Greater kudus live in clans—bonded social groups of about seven to ten individuals. These groups consist of adult females, juveniles, the very young, and adult males less than two years old. At age two, males leave the clan and live either in pairs or in groups led by older adult males. Dominance ranking between males is based on age; males emphasize their size by hunching their backs and raising their manes, but will not engage in sparring unless the other male is equal in size. Older females do not participate in dominance ranking. Females tend to remain in their mother’s clan, though clans will split if the group grows too large. When this occurs, the home range is divided between groups. Some groups of kudus follow a leader—usually an older male—who moves on his own but is trailed by the rest of the clan.
With excellent vision and hearing, greater kudus communicate mostly through sight and sound. Scent is also useful; kudus can track other individuals over long distances by following their scent trails. Body signals, such as flashing the white undersides of their tails, are used to indicate the movements and presence of predators. Kudus will emit a loud bark to warn others of danger, but otherwise are not very vocal. Most communication occurs between members of a particular social group; different clans usually ignore one another even when they are together.

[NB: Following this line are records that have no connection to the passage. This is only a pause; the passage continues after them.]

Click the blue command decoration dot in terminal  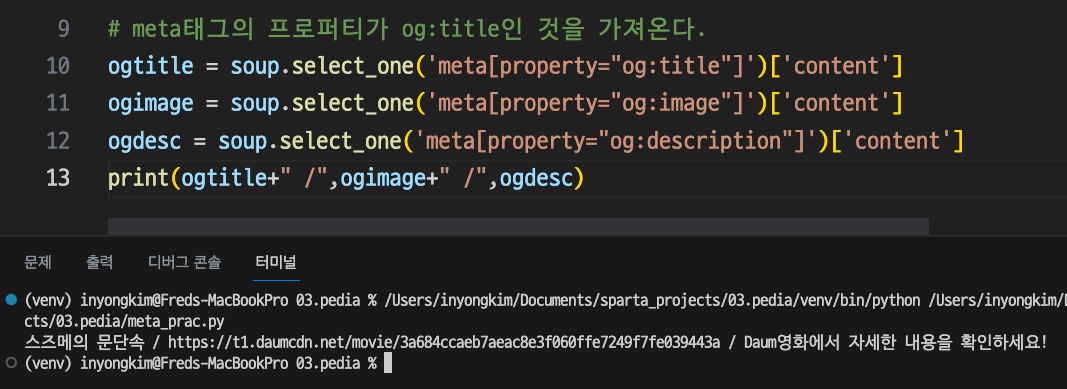click(x=10, y=299)
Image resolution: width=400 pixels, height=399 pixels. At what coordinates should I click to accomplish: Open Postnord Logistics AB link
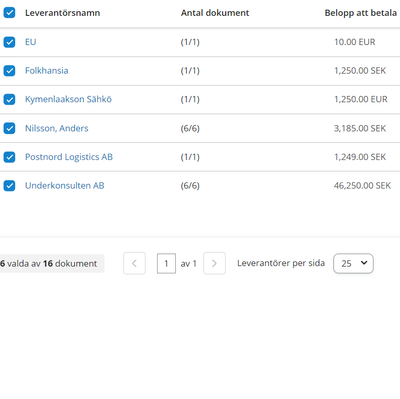coord(69,157)
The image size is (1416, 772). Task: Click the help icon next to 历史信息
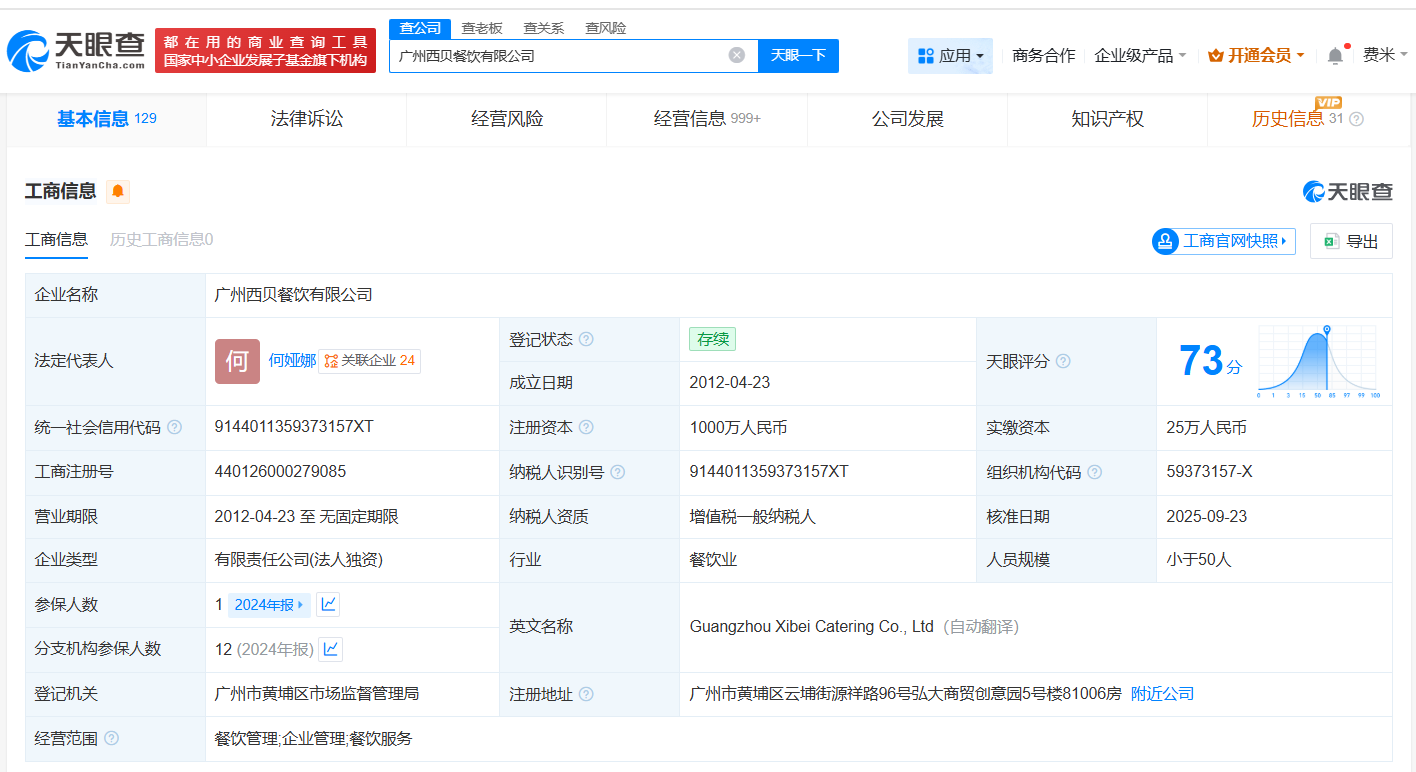click(1356, 119)
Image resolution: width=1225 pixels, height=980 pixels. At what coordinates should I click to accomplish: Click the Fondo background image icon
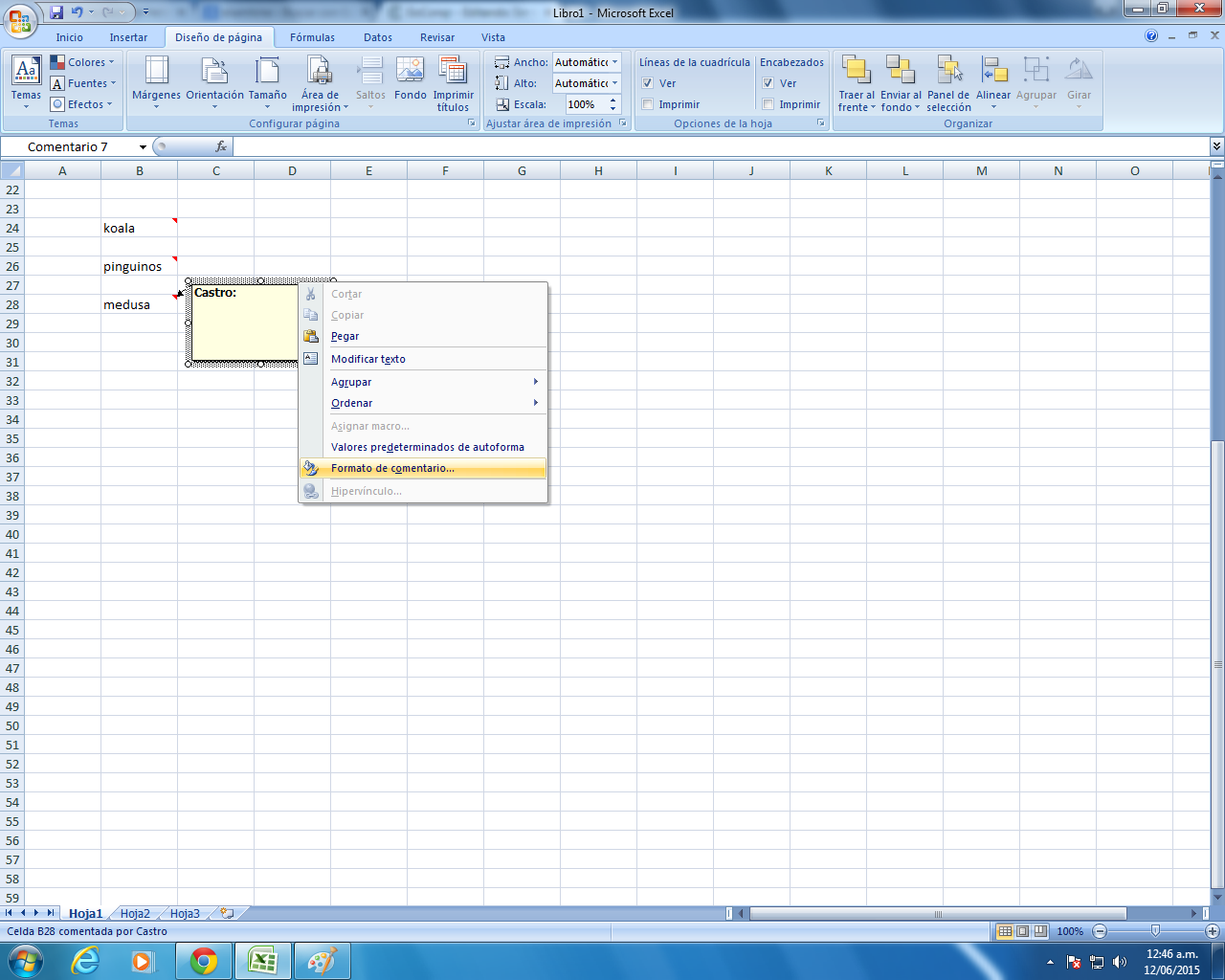(410, 73)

Greater kudu forage in the early morning and again in the late afternoon and into the evening, spending an estimated 63 percent of their day and about half of their night just eating. Right before dawn, kudus curl up on the ground to rest. To determine dominance, males spar playfully. If the males are comparable in size, they lock horns and push or twist against each other. On rare occasions, their spiraling horns become so entangled that the males become trapped together—and eventually die.
With striking horns and good meat, greater kudus seem an ideal target for hunters, but their populations have proven resistant to poaching. This is likely due to their cautious and elusive behavior. Furthermore, farmers and ranchers do not mind their presence because they do not compete with livestock for food. Living close to ranches can be problematic for kudus because they are susceptible to diseases that cattle contract.